Tout ce qui relève de l’éducation peut maintenant être exonéré du droit d’auteur, et cela, sans que le terme « éducation » ne soit défini. Aujourd’hui, on calcule des pertes qui pourraient se chiffrer bientôt à 160 millions de dollars en versement de droits d’auteur à l’échelle du Canada.
L’accumulation de toutes ces pertes affecte durement les conditions de vie des artistes. Ces dernières années, le Québec a pu profiter d’une production dynamique et de grande qualité dans toutes les formes d’expression artistique. Cet apport a été essentiel dans l’expression de notre identité, nous a donné une excellente réputation à l’international et a créé des emplois diversifiés et stimulants. Ne risque-t-on pas de tout jeter à l’eau en refusant d’accorder à la culture, aux créateurs, à ceux qui les soutiennent, un appui financier adéquat ?
Une difficile résistance
Toutes ces compressions, et une forme de mépris qu’on peut deviner derrière le choix qu’elles impliquent, créée une grande morosité dans le milieu culturel. S’organiser et résister dans un tel contexte reste un important défi.
Plusieurs envient aux artistes leur accès à de nombreuses tribunes, qui leur permet, plus facilement qu’à d’autres groupes, d’exprimer publiquement leurs revendications. Mais ils doivent aussi faire face à d’importants préjugés. On ne voit souvent que les artistes les plus connus, qui ont en effet des revenus élevés et font figure d’enfants gâtés lorsqu’ils se lancent dans des revendications. Pourtant, la très grande majorité des travailleurs de la culture vivent avec des revenus très bas et connaissent des conditions de travail particulièrement précaires. Et c’est à eux qu’on demande de se priver davantage.
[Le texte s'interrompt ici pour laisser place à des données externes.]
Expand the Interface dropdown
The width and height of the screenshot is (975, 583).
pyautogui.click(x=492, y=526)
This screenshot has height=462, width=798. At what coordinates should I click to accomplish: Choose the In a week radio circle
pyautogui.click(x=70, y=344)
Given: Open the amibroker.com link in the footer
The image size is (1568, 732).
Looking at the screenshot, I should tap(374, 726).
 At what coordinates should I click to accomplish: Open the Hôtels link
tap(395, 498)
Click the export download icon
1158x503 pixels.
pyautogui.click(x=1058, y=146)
Les groupes de défense des artistes visent le budget de mars 2016 pour faire entendre leurs revendications. Leur objectif est de coaliser le milieu et de s’associer avec les producteurs et les gens de l’industrie culturelle, un mariage peu naturel, mais qui s’impose alors que tous sont touchés par les compressions. Il faudrait aussi que le milieu culturel se joigne aux autres mouvements sociaux, tout aussi victimes des plans d’austérité, comme le souhaite par exemple Christian Bédard du Regroupement des artistes en art visuel du Québec. Seul un grand combat collectif pourra faire reculer les libéraux.
Nos politicien·ne·s se bombent le torse dès qu’un de nos artistes remporte un important succès chez nous ou à l’étranger. Cette attitude ne sera plus que pure hypocrisie s’ils continuent à refuser de donner à la culture le soutien dont elle a absolument besoin.